Thursday, December 29, 2011

S corporation vs. LLC in Practical Terms

S Corporation vs. Limited Liability Corporation (LLC)

There are two (2) major entity structures that small businesses typically use. In this article, we will compare and contrast the differences between an S corporation and a LLC. There are three (3) factors to consider when determining whether an S corporation or an LLC is best for you.

COSTS TO SET-UP
The first and often times most important factor is the costs to set-up and maintain the corporate or LLC structure. Generally, a most business owners will elect to be considered as an S Corporation because it avoids double taxation of a Corporation. A regular corporation must pay taxation on employee wages and any distributions to shareholders resulting in “double taxation”. In contrasts, a business owner can elect to operate as an S corporation and eliminate “double taxation” and be taxed like they do not have an individual without a corporation. There are certain requirements to be treated like an S corporation, but that is beyond the scope of this article.

**Problems to solve:**
a. Condense the paragraph of the article on S corporations and LLCs that begins "There are two (2) major entity structures" into a single shorter sentence, keeping its main facts.
b. Render this sentence from the article on S corporations and LLCs in Spanish: "There are three (3) factors to consider when determining whether an S corporation or an LLC is best for you."
c. Supply the next part of the article comparing S corporations and LLCs, beginning after its final sentence.

(Source records)

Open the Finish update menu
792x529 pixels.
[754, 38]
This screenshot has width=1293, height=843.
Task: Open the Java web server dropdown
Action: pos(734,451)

**Responses to the exercise:**
a. Small businesses typically use one of two major entity structures, the S corporation or the LLC, and the article compares them and identifies three factors to weigh in choosing between them.

b. Hay tres (3) factores que considerar al determinar si una corporación S o una LLC es lo más conveniente para usted.

c.
In Illinois, a Corporation costs $175 to incorporate and generally, this process takes two to three weeks. There is a way to speed up the incorporation process called “Expedite Service”. Expedite service means that the Secretary of State can expedite your incorporation and turn it around within 24 hours for an extra $100 filing fee. Thus, a Corporation costs $275 to incorporate within Illinois if you want to use their expedited service. In contrasts, an LLC is more expensive to create and an LLC costs $500 for the regular service and $600 for the expedited service. With a Corporation and LLC, there are annual report fees that the business owner(s) must consider. For a Corporation, the costs of an annual report are generally $100. Whereas, the costs for an LLC are generally is $250 for the filing of the annual report. In my experience, the costs to set-up and operate is an important factor and most business owners do not need the complexity of a Corporation.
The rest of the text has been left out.